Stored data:
----------------------------------------
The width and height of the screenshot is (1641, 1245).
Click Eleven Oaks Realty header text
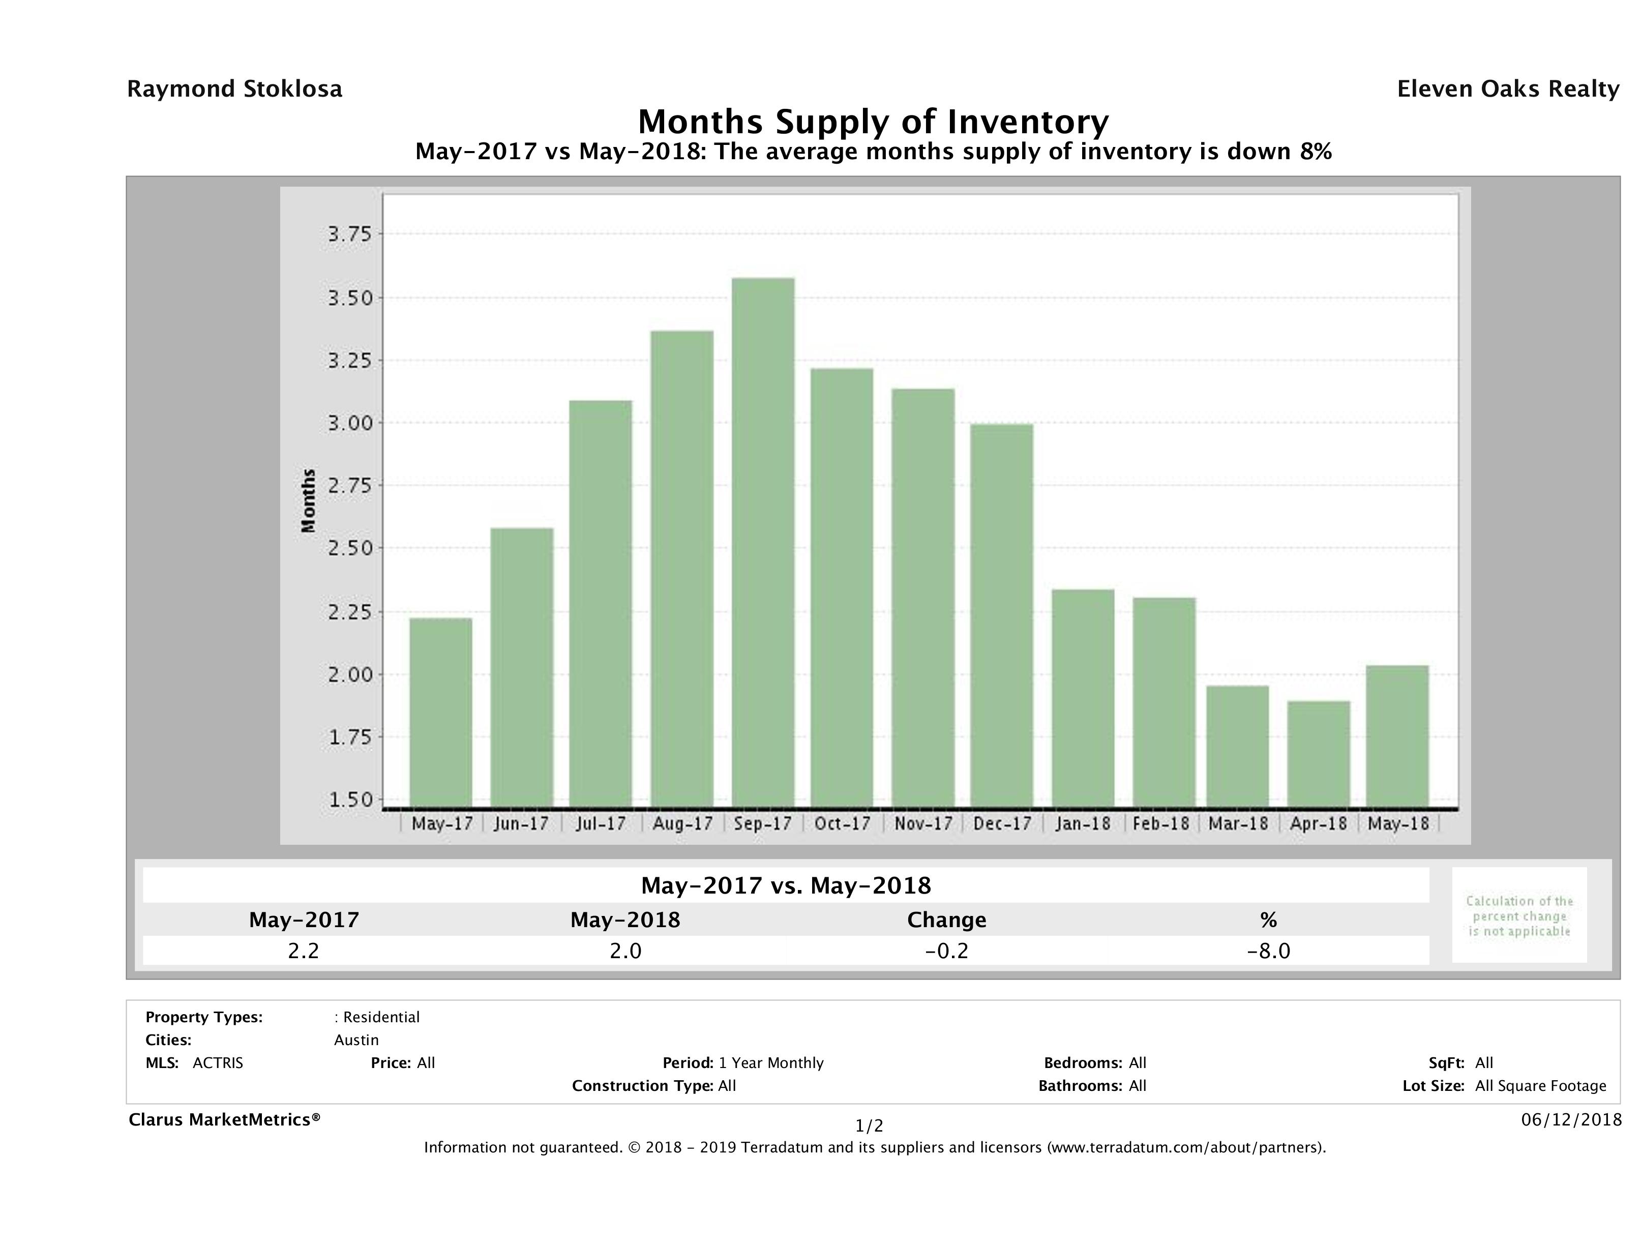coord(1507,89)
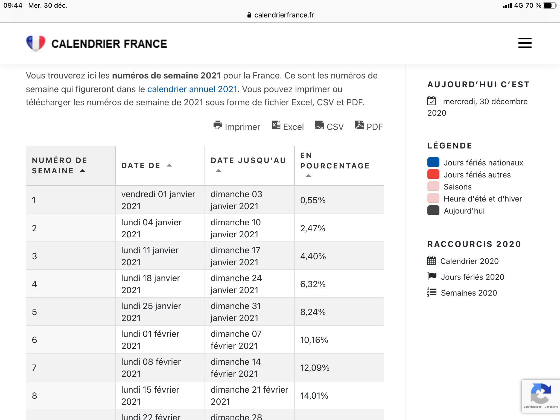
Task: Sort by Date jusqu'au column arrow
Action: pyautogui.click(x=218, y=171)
----------------------------------------
▸ Task directions: Leaving out the pictures, output each line above exactly as it is.

▸ Answer section:
The width and height of the screenshot is (1641, 1245).
Click Eleven Oaks Realty header text
coord(1507,89)
Task: Sort by Date jusqu'au column arrow
Action: pyautogui.click(x=218, y=171)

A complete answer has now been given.